Naturellement, cette fable ne marche que parce que le patelin de Parménide était un lieu retiré du vrai monde, celui du cœur de la mondialisation commerciale grecque. Les gens d'Elée ne lisaient pas les journaux égyptiens ou perses parce qu'ils arrivaient difficilement en ce lieu paumé. Non, je rigole. Ce que je veux dire en fait, c'est que le platonisme et son ombre stagirite sont en route depuis longtemps. Il y a déjà longtemps qu'on a écrit la Bible et toutes ces sortes de Livres de fables extra-terrestres, et les quelques Grecs qui ne s'en sont pas encore avisés ne sont que des ploucs, quelque chose comme nos José Bové en plus discrets. Car nos Platons et consorts ont voyagé, eux. Ils se sont imprégnés de ces fables que devaient se raconter les nomades en rigolant au coin du feu et qui ont fini en Livres Sacrés, là-bas à Babylone, là-bas à Tyr, là-bas sur les bords du Nil ou encore dans cette Palestine qui ne cessera pas de si tôt à faire parler d'elle. Des fables dont il faut faire l'ordinaire de la païdeia, selon Platon. Dans sa république, le mensonge est une nécessité, le non-être parlé doit seconder l'action politique, aussi bien dans l'éducation que dans les décisions que prendront les roi-philosophes au jour le jour : la Realpolitik le commande. Les Jésuites sont déjà là avec leurs transactions douteuses avec la Loi, leur jurisprudence si habile qu'elle parviendra à ridiculiser les plus talentueux des Pascal. Pas grave tout ça, c'est le menu de tous les jours. On a l'habitude maintenant de la Raison d'Etat et de ses Affaires sans fin où un mensonge en recouvre un autre dans la résignation générale. Parménide est loin, mort, out. On se demande comment il se fait qu'on en parle encore de temps en temps si on ne savait pas qu'il représentait l'adversaire le plus redoutable de Platon qui a dû lui consacrer tout un livre.

▸ DONNÉES FOURNIES

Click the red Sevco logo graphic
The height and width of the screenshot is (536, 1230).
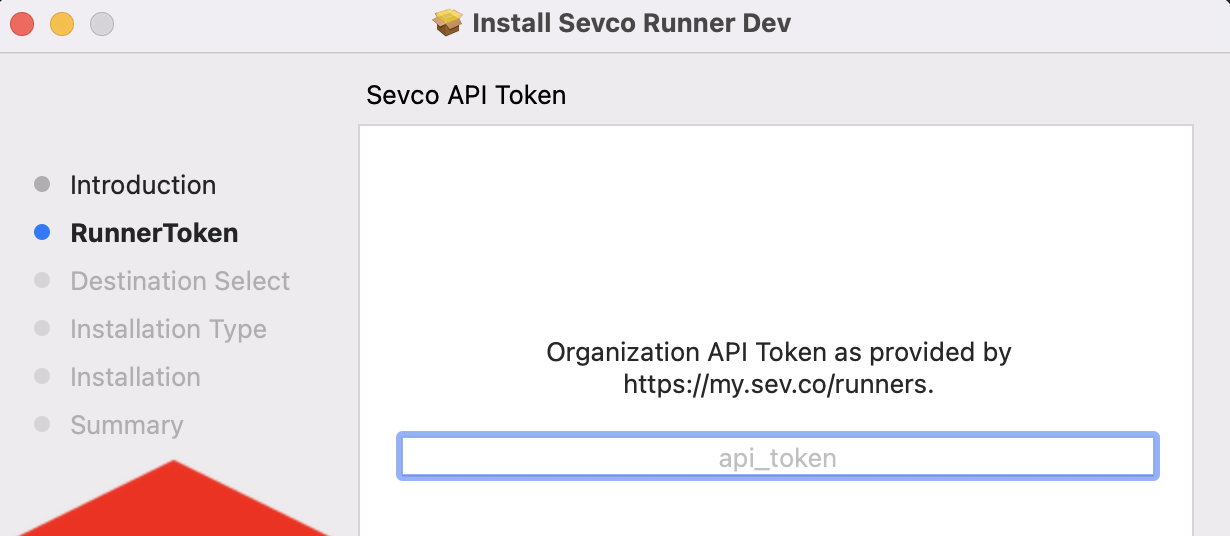click(175, 500)
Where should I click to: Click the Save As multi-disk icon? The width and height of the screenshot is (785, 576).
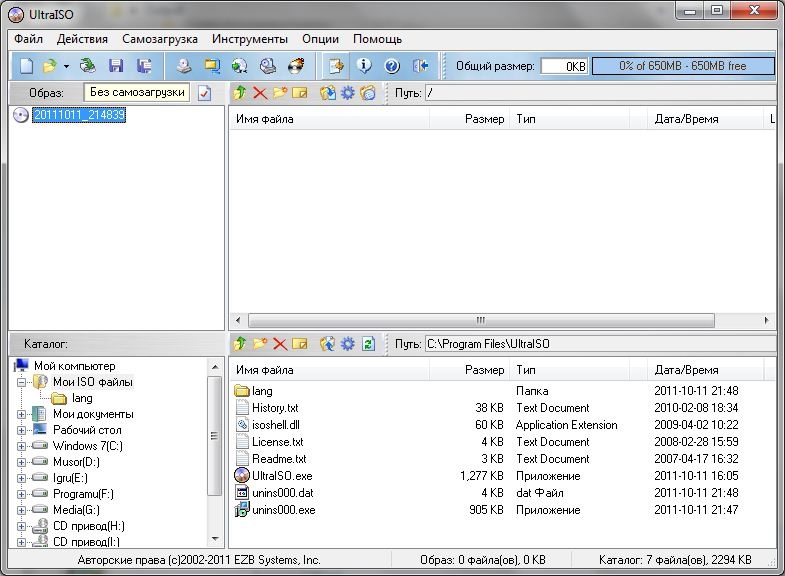click(x=144, y=66)
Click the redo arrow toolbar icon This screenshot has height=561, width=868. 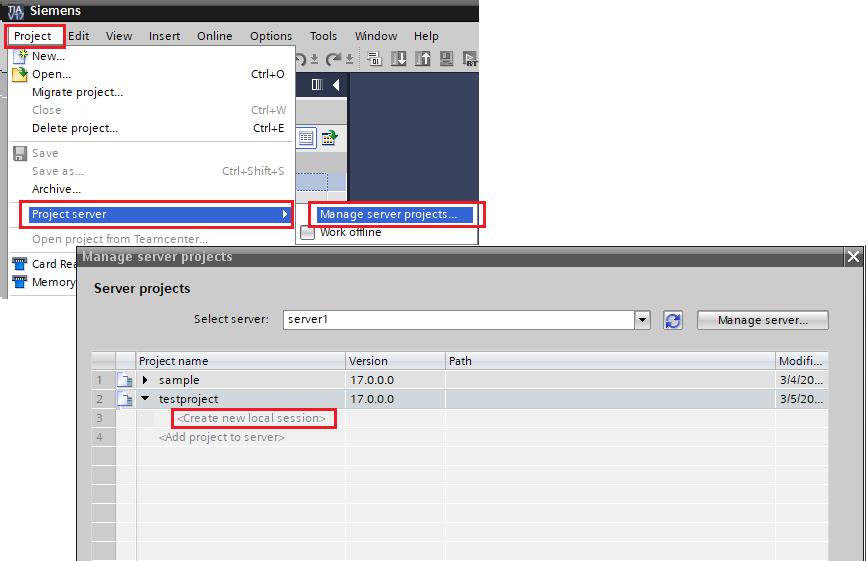coord(336,59)
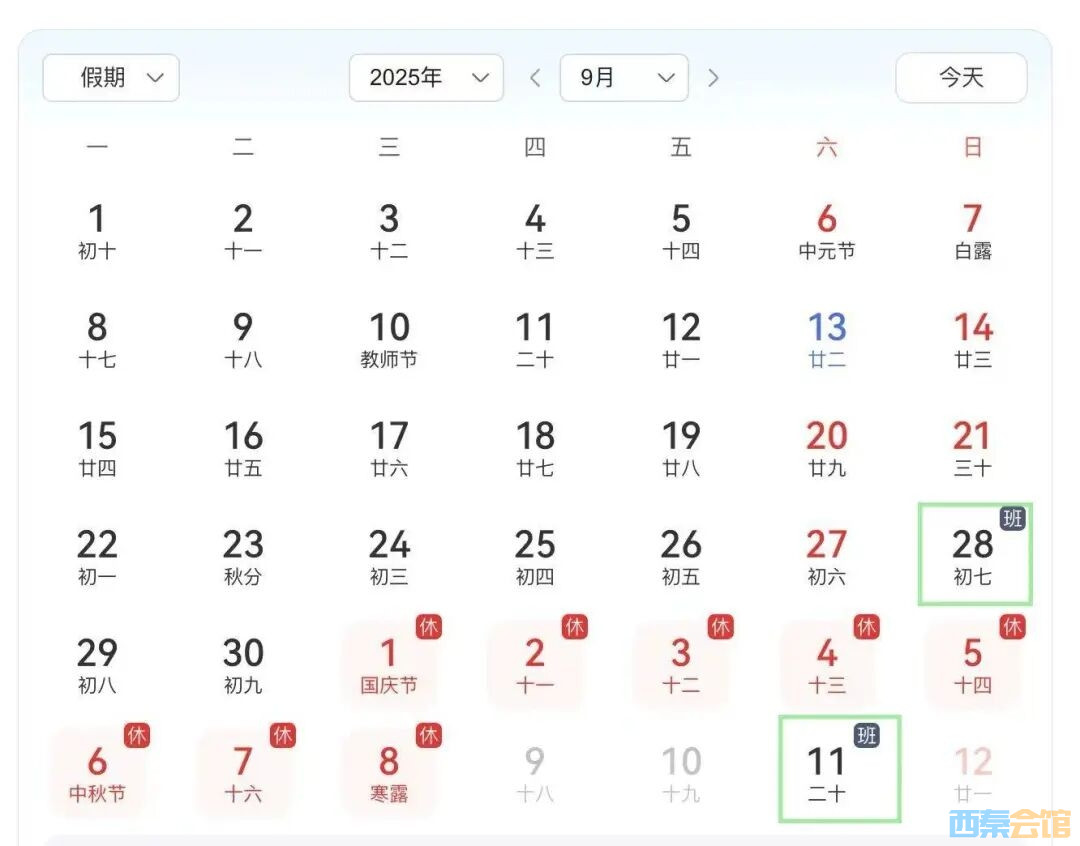Click the 今天 button
The image size is (1080, 846).
(x=961, y=78)
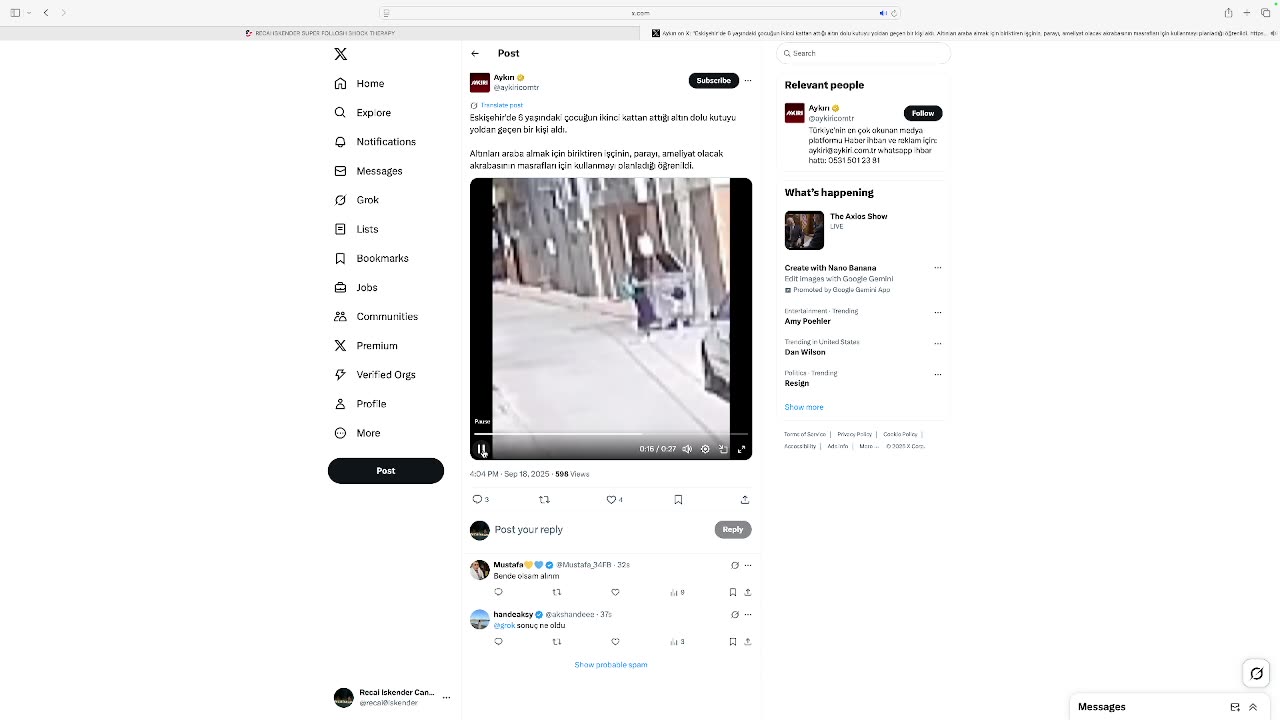
Task: Subscribe to Aykırı
Action: [x=713, y=80]
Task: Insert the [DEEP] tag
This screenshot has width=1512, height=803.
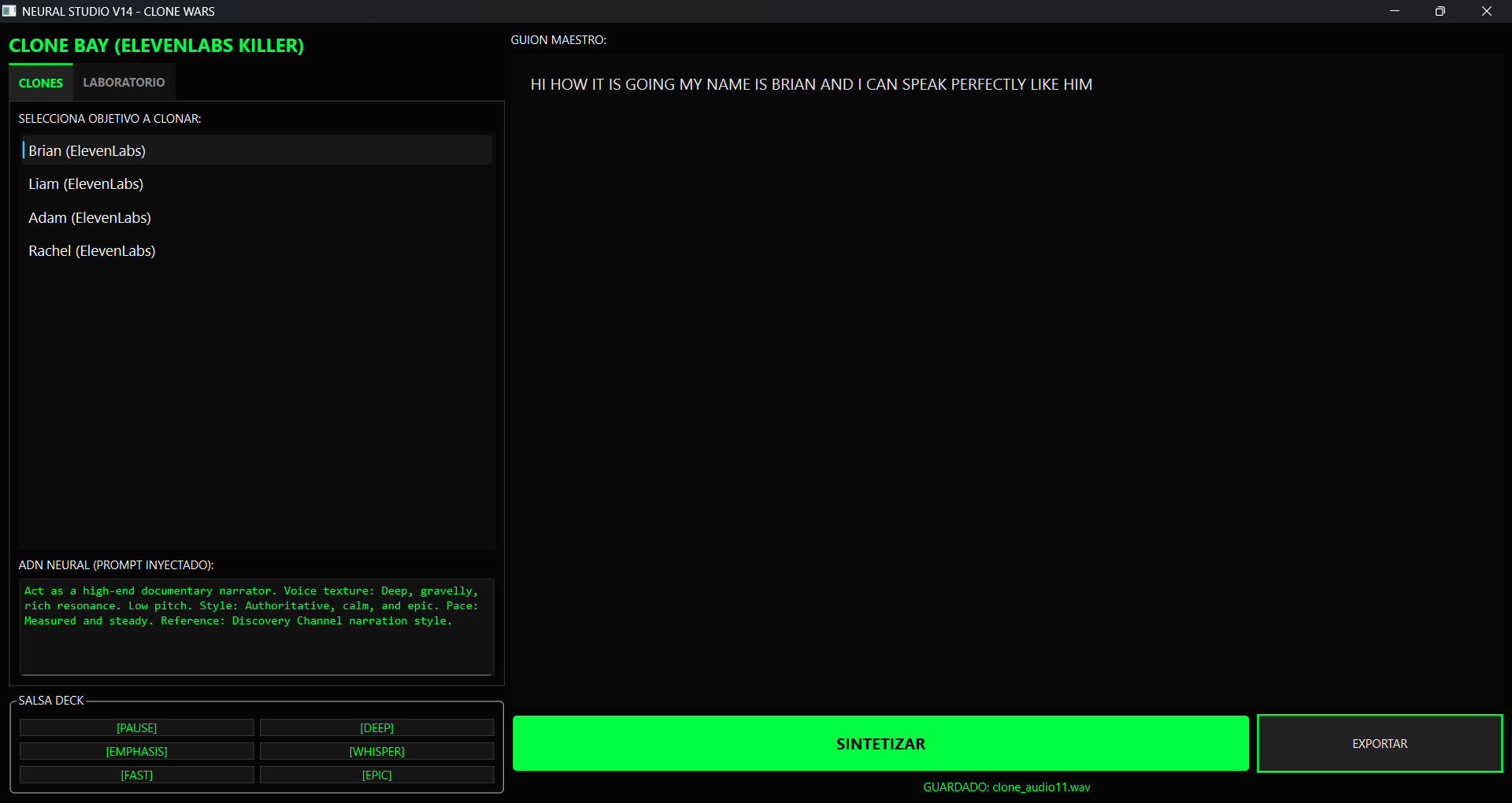Action: tap(376, 728)
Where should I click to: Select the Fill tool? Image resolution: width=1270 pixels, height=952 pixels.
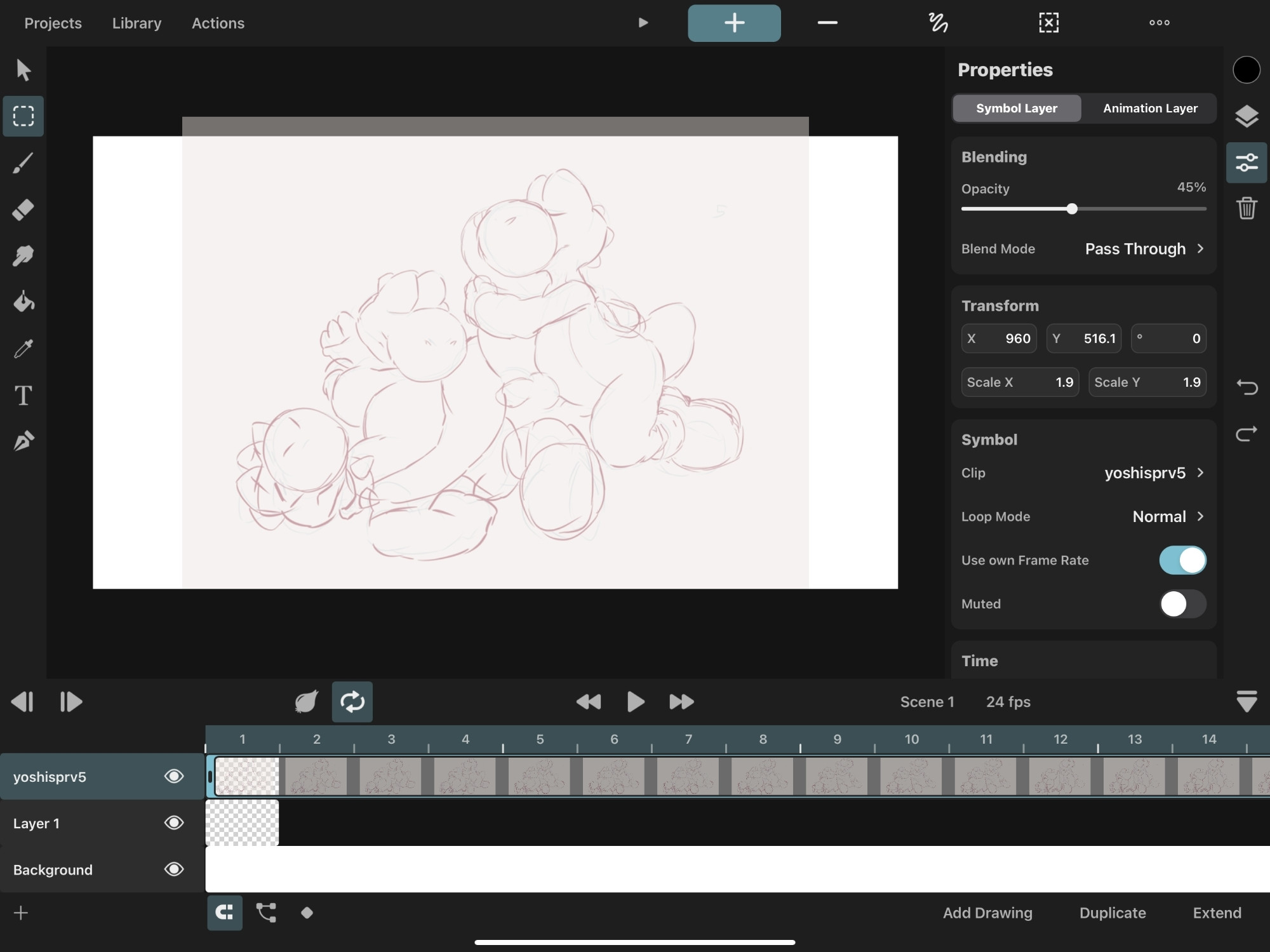pyautogui.click(x=22, y=301)
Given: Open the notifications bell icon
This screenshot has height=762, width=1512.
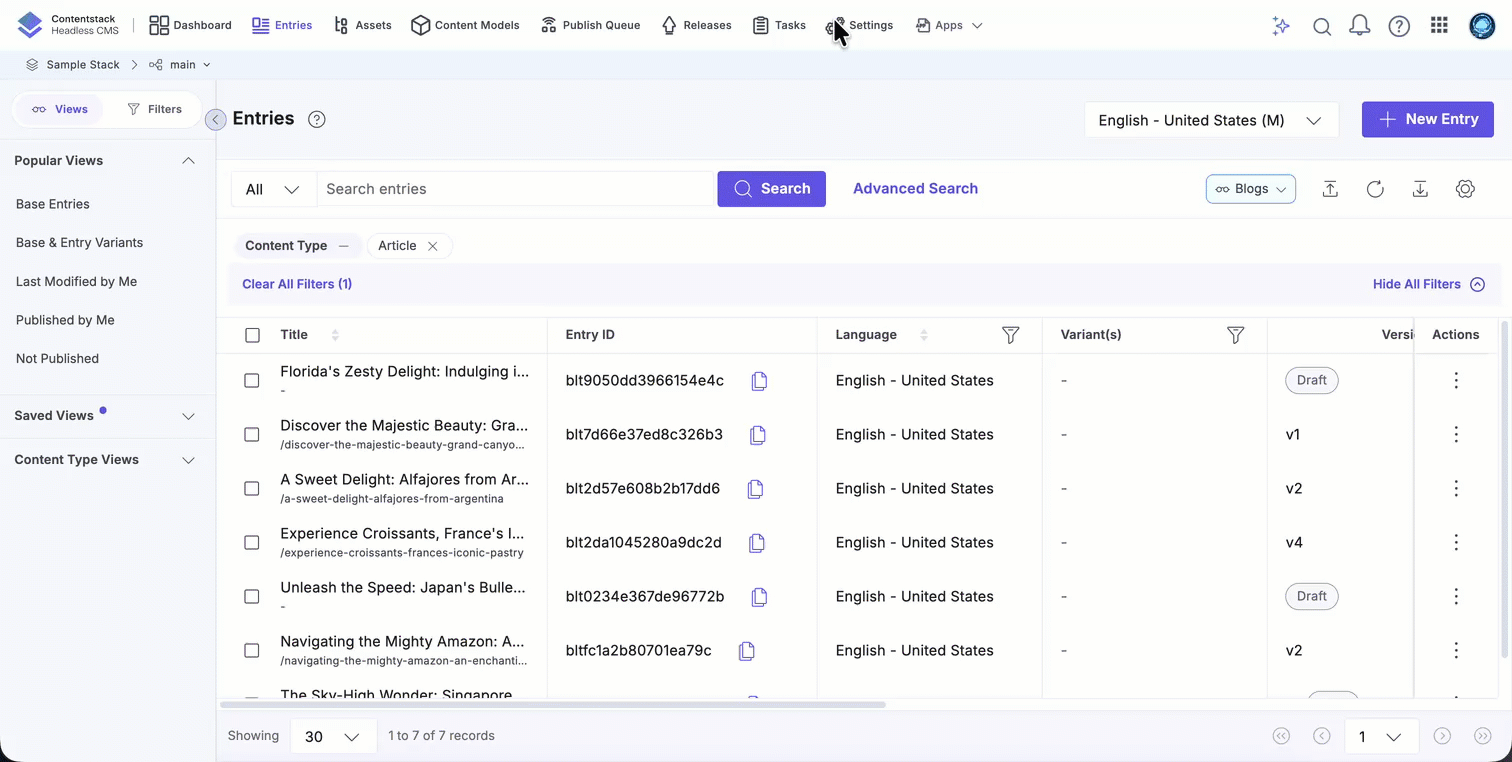Looking at the screenshot, I should tap(1359, 27).
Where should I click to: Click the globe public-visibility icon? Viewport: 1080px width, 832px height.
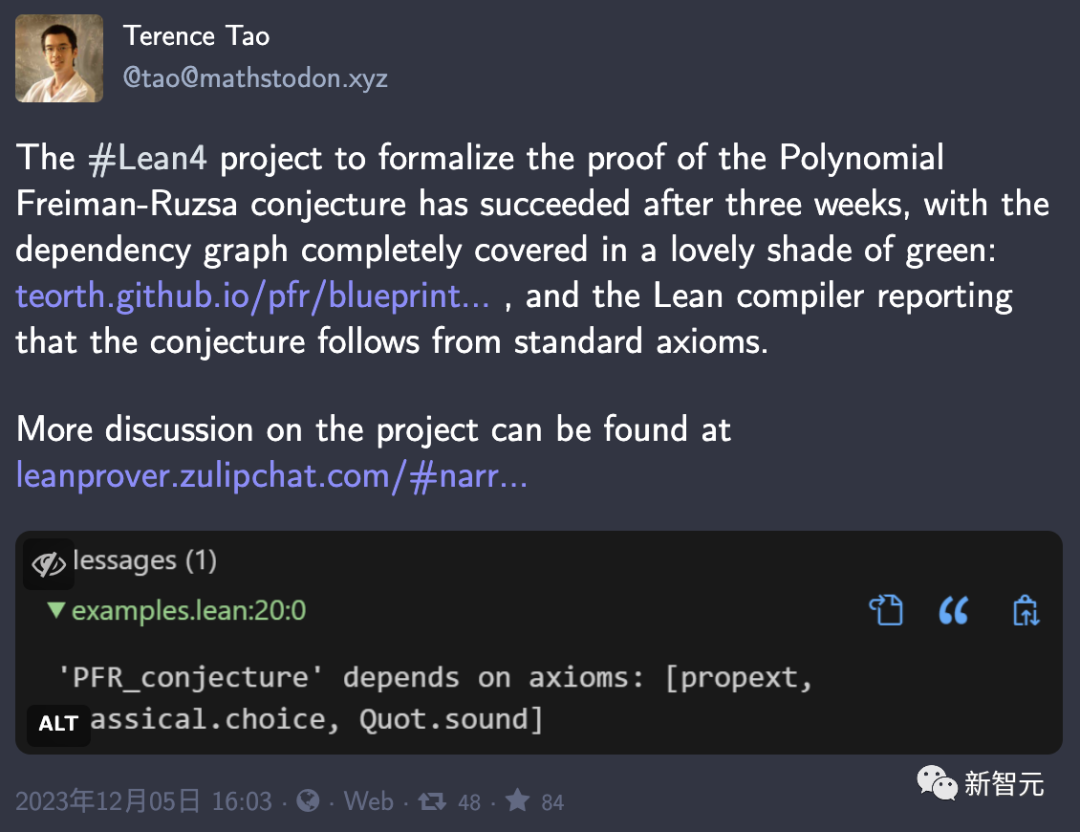click(308, 801)
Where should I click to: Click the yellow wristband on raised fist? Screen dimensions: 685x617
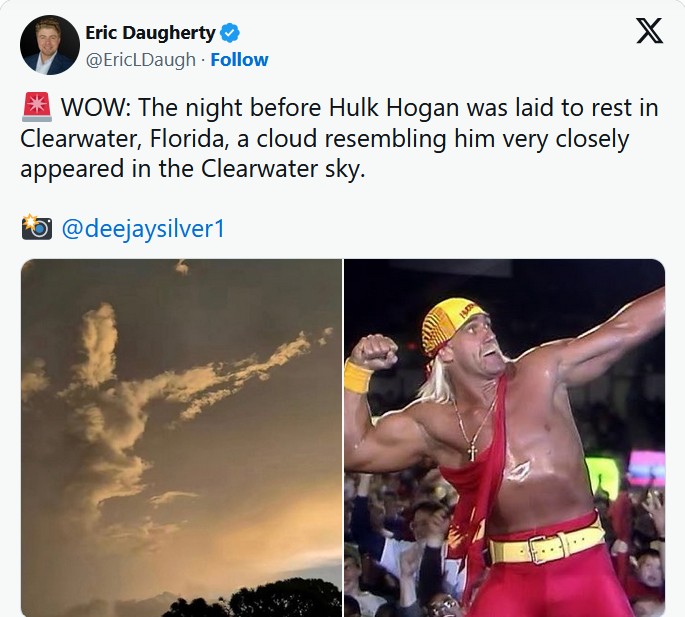point(359,377)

▸ COMPLÉTEZ CE QUI SUIT
1. Dites si chacune de ces affirmations s'accorde avec l'extrait sur Parménide, par oui ou par non, en citant mot pour mot les mots du texte qui tranchent : (a) dans la république de Platon, le mensonge est nécessaire ; (b) les fables devenues Livres Sacrés sont nées en Grèce ; (c) Parménide est encore bien vivant.
2. Écrivez la suite de l'extrait sur Parménide et Platon, en partant de sa dernière phrase.

▸ RÉPONSES DE L'EXERCICE
1.
(a) Oui : « Dans sa république, le mensonge est une nécessité »
(b) Non : « là-bas à Babylone, là-bas à Tyr, là-bas sur les bords du Nil ou encore dans cette Palestine »
(c) Non : « Parménide est loin, mort, out. »

2.
Que c'est-il donc passé en réalité ? Quelque chose d'incroyable. Une chose à vrai dire que je n'ai jamais comprise dès mon plus jeune âge, celui où j'ai appris la grammaire : on a transformé un verbe en substantif, on a mis un article défini devant un verbe. On a écrit tout à coup : l'être, le être. L'infinitif du verbe auxiliaire être devient soudain un nom commun désignant une chose. Alors, bien sûr, aujourd'hui cette opération passe pour on ne peut plus commune en philosophie ou en d'autres sciences dites humaines ou même en littérature, on dit couramment le parler, le manger, le n'importe quoi à l'infinitif. Or cet usage de la substantivation ne vise pas du tout le même signifié que celui auquel a été soumis brutalement le verbe être aux alentours du quatrième siècle avant JC. En effet, parler aujourd'hui du manger, ou du parler, est une facilité de langage que l'on s'offre pour généraliser à peu de frais une opération, une action ou un état. En aucun cas l'un de ces pseudo-substantifs ne renvoie à un autre objet ou, comme c'est le cas pour le verbe être, à une personne. Car l'Être à partir du platonisme est devenu le synonyme de Dieu. Dieu est l'Être. L'attribut " suprême " s'avèrera un peu plus tard avec la scolastique comme une perversion supplémentaire car l'idée d'un Être suprême infère logiquement l'existence d'un être non-suprême, et même d'une quantités indéfinies d'êtres tout aussi objectaux que Dieu, l'homme, les animaux, les végétaux etc… Ces " êtres " sont conçus comme ayant chacun un certain degré d'être, un certain degré de réalité par rapport à l'étalon de l'être suprême.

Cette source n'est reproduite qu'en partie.